Interlayer-release synthesis of Cu single atoms anchored on a heterogeneous photocatalyst for constructing Cu–Ov–Fe bimetallic active sites with ultrafast kinetics of activation of H2O2†
Abstract
The efficient and selective generation of highly active ˙OH in a heterogeneous Fenton-like process is closely related to the spatial arrangement of active sites, local electron density of reactive atoms, and configuration of H2O2 adsorption to the active centers. Herein, a facile interlayer-release approach for the synthesis of a Cu single atom coordinated defect-rich Fe2O3/CuFeO2 heterogeneous photo-Fenton-like catalyst (Cu–Ov–Fe2O3/CuFeO2) with abundant atomically exposed Cu–Ov–Fe sites is developed. The asymmetric Cu–Ov–Fe sites, coupled with their acidic microenvironment, significantly enhance the adsorption of the Lewis-base H2O2 in a side-on configuration. This, in turn, promotes the homolytic cleavage of O–O bonds and selectively generates ˙OH. Fe2O3/CuFeO2 and agglomerated Cu clusters serve as the photosensitizers for efficient generation of photoexcited electrons, which are driven by a built-in electric field to the defect-rich Fe2O3 shell. Upon being trapped by the oxygen vacancies of Fe2O3, the electrons then flow directionally and get concentrated at the bimetallic Cu–Ov–Fe active sites, enhancing their electron density.

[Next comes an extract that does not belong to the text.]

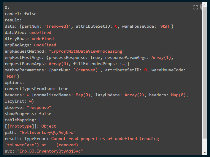
Task: Click the "options:" label
Action: tap(14, 82)
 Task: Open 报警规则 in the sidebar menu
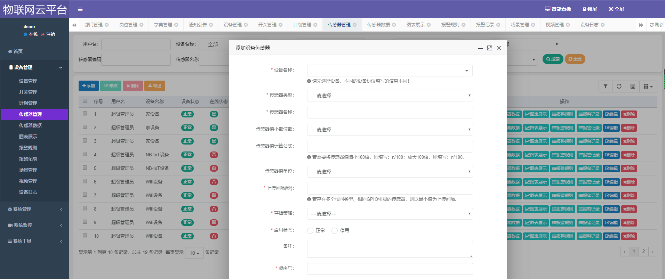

The formation of the highly condensed localized electron density greatly improves the H2O2 activation kinetics. Benefitting from the excellent synergic effects of photocatalysis, single-atom catalysis, and asymmetric bimetallic activation effects, the well-designed Cu–Ov–Fe2O3/CuFeO2 exhibits record-breaking outstanding activity with TOF as high as 1.168 h−1 (99% degradation of phenol in 15 min), a remarkable selectivity of 78% for ˙OH, excellent durability with only 8% loss of activity after four runs and 23% loss after eight runs, and wide pH adaptability ranging from pH 4.5 to 9.